■ **Task requirements**
Gather the lines below that include the string "agent", copying each in full.

■ **Supplied data**

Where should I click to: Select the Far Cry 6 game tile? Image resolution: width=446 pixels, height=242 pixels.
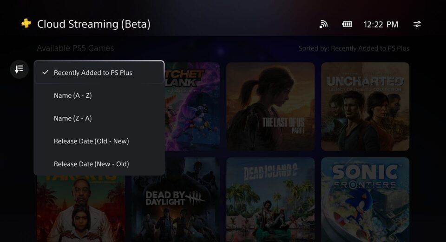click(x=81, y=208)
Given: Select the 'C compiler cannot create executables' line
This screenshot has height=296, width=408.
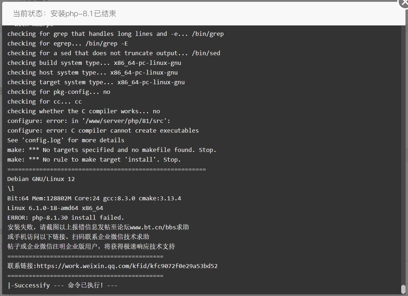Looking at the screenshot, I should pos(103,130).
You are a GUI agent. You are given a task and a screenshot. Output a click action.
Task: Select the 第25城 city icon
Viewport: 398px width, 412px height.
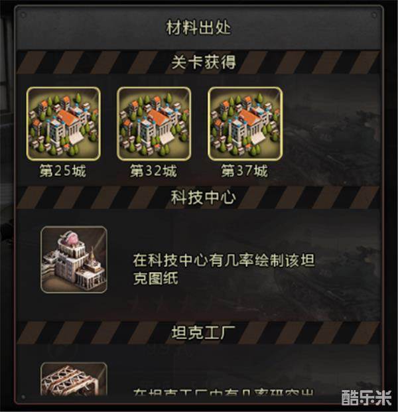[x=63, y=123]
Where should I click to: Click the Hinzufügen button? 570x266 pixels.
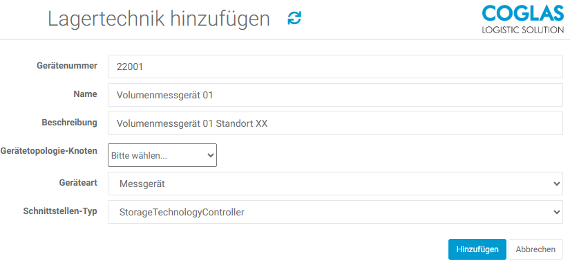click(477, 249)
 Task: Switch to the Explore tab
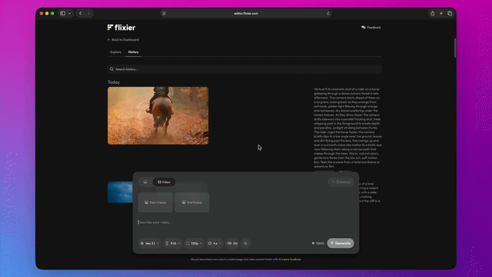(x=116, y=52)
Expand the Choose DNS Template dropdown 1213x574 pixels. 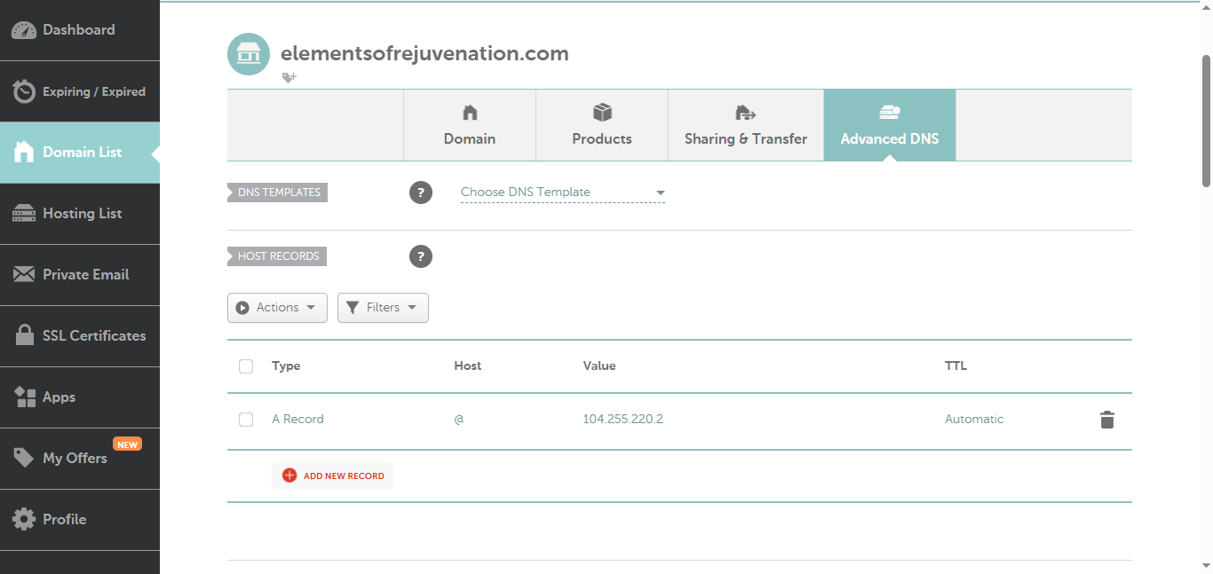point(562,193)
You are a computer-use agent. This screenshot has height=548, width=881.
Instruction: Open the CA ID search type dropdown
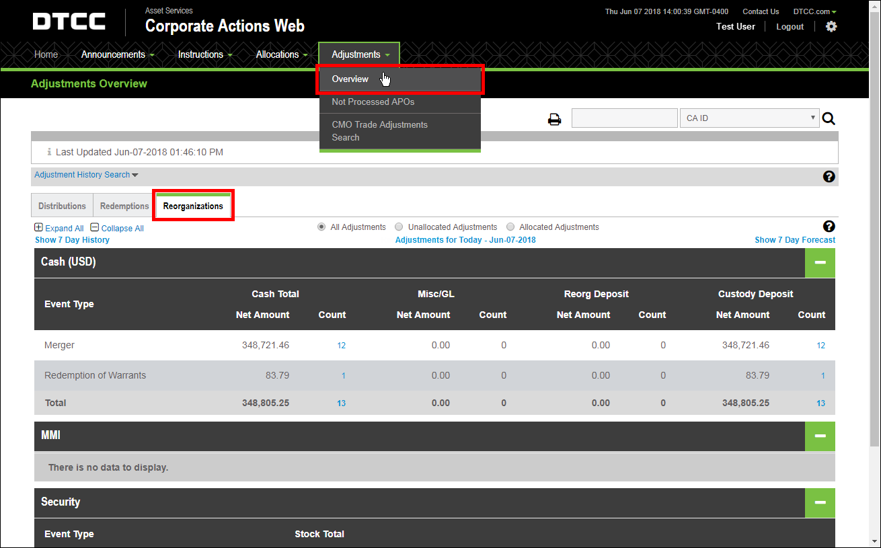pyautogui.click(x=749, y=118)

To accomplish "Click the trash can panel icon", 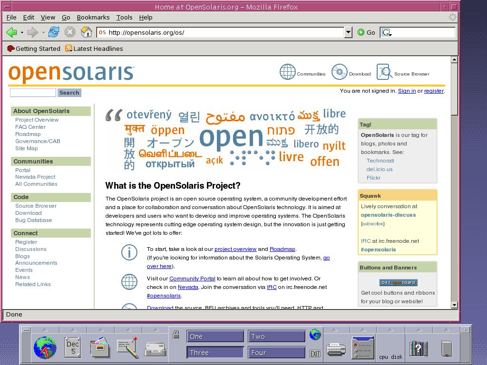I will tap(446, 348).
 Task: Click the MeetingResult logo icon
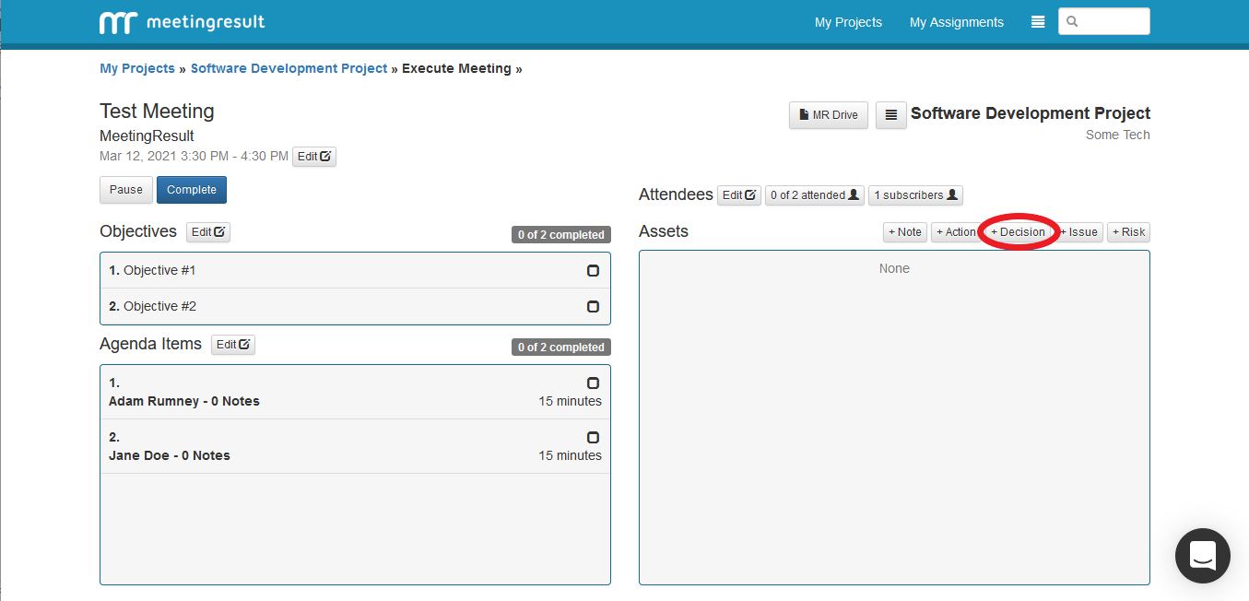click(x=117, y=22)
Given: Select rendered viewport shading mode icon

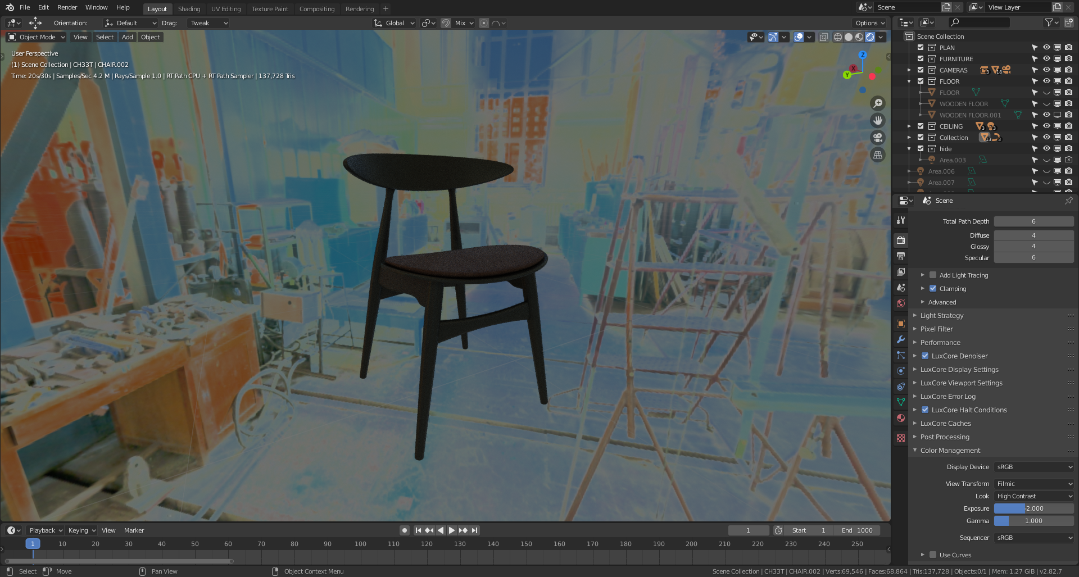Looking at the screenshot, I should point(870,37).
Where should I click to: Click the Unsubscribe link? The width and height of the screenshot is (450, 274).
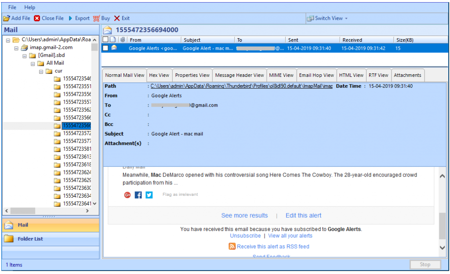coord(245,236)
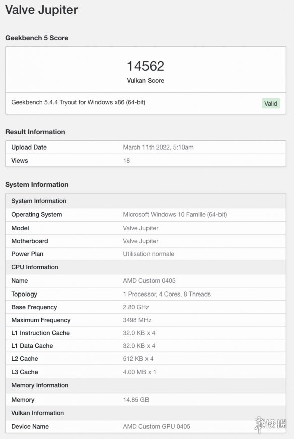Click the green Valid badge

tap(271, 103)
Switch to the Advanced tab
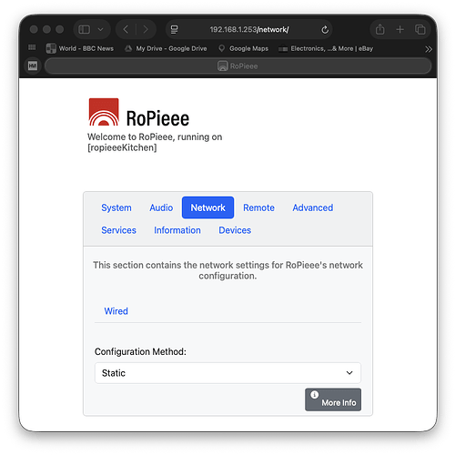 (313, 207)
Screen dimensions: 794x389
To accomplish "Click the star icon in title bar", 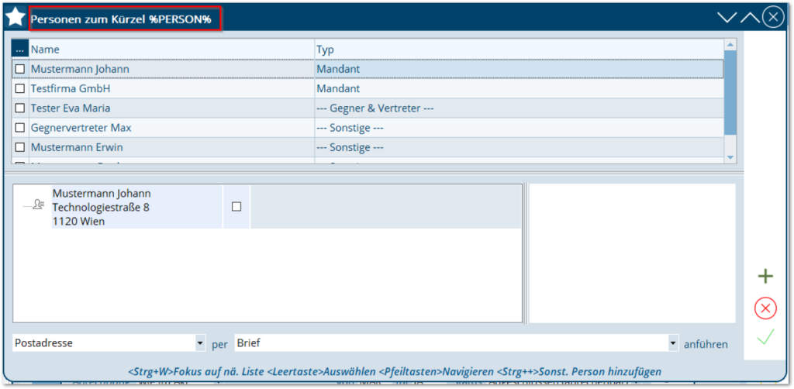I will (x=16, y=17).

■ **Written answer**
You are a GUI agent. You are given a task and a screenshot. Output a click action.
You are a computer-use agent. This screenshot has height=548, width=881.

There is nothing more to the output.